The highway was almost as new as their love. They met and courted at mile 300; they married at mile 20; travelled south in the back seat of the best man’s black ’48 Dodge, with a three-year-old redhead enamoured of the groom who sat on his lap most of the way.

They ate their wedding dinner in Grande Prairie with the redhead, who wanted to sleep with them too, and her Mom and Dad.

They honeymooned in Alberta, and they meant what they said to friends and family that day in the early 1950s “until death us do part.”

It did! Last year he left us, though the love and the memory remain as steadfast as the day it began.

It was a quiet wedding, yet stands more than five decades later as proof that as wonderful and colourful as frills may be, they do not a life-long marriage make. Love does!

Never trust a man who can look a pretty woman in the eye.

Oh remember the valentines you received as children at school from “a secret admirer?” Well George got one, in a woman’s hand, which read, “I’ll be your concubine, if you’ll be my valentine,” and he’s been looking for her ever since. (We’ll never tell, will we Ray?)

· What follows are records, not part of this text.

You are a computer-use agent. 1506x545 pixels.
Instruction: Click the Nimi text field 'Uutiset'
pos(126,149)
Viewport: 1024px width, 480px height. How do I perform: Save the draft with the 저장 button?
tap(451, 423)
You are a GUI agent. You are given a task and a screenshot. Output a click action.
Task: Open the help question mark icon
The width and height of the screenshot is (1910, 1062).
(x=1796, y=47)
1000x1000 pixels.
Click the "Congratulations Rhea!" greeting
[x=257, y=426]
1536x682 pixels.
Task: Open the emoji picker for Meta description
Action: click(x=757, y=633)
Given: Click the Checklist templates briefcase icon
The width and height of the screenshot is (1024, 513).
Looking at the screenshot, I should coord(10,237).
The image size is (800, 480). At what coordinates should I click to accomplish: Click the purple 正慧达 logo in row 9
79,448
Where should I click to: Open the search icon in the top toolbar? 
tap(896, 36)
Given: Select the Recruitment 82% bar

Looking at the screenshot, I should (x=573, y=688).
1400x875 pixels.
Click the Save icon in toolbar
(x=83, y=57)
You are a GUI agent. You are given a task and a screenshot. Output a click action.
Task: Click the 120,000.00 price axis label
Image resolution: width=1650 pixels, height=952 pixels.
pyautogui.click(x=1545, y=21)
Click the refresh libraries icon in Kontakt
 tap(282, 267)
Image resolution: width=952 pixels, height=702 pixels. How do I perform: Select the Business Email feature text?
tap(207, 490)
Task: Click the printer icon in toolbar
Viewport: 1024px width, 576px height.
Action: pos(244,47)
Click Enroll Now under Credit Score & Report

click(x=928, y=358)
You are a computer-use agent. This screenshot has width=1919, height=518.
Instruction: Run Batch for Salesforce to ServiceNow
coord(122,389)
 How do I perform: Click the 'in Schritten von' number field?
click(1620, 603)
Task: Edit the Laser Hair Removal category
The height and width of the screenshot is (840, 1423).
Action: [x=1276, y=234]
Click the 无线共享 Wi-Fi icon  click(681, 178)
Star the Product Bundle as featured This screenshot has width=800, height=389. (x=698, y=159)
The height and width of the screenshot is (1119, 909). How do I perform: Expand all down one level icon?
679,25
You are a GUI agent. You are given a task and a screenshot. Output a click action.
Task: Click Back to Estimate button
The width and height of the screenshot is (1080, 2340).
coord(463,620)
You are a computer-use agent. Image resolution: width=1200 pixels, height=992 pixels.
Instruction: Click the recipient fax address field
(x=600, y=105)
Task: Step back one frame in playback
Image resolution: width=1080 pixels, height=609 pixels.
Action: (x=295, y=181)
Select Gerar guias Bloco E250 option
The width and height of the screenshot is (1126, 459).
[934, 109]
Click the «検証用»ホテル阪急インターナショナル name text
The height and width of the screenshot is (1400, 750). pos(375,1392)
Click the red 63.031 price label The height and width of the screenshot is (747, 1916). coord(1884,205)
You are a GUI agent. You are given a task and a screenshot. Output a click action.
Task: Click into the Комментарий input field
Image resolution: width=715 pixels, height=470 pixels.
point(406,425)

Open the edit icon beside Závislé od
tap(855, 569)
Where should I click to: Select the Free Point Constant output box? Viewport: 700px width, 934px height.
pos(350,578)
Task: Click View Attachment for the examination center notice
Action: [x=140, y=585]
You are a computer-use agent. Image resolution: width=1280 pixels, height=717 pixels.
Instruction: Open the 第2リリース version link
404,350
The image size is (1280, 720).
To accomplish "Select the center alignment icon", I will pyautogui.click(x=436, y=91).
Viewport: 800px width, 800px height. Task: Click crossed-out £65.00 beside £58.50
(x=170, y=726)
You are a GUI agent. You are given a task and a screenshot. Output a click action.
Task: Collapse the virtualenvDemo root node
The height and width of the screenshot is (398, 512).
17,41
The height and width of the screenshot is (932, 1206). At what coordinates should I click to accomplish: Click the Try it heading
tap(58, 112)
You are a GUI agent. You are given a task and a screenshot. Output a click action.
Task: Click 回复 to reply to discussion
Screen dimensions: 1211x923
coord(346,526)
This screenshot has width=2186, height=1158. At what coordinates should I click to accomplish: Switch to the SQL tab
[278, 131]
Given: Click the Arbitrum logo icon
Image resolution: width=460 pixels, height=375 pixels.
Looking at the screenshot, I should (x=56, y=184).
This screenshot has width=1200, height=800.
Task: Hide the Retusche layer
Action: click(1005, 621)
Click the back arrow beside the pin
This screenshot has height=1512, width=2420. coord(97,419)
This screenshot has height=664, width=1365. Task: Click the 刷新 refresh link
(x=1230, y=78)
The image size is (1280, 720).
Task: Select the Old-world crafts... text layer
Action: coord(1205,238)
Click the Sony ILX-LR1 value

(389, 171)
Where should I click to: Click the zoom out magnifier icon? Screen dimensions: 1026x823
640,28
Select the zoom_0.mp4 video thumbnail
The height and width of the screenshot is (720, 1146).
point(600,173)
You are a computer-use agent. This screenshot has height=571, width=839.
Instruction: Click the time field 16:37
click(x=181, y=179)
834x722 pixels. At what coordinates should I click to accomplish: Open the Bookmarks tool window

Ladies remember: “A man who tells you he’s no fool has his suspicions,” and fella’s, remember: “You can’t be hurt by words you don’t say.”

A toast to women: For each of them who makes a fool out of a man, there is another who makes a man out of a fool.

A tip of the hat to love!

(The Savvy Sayings used in bold print today come from a book of cowboy talk with the same name by Ken Balstad.)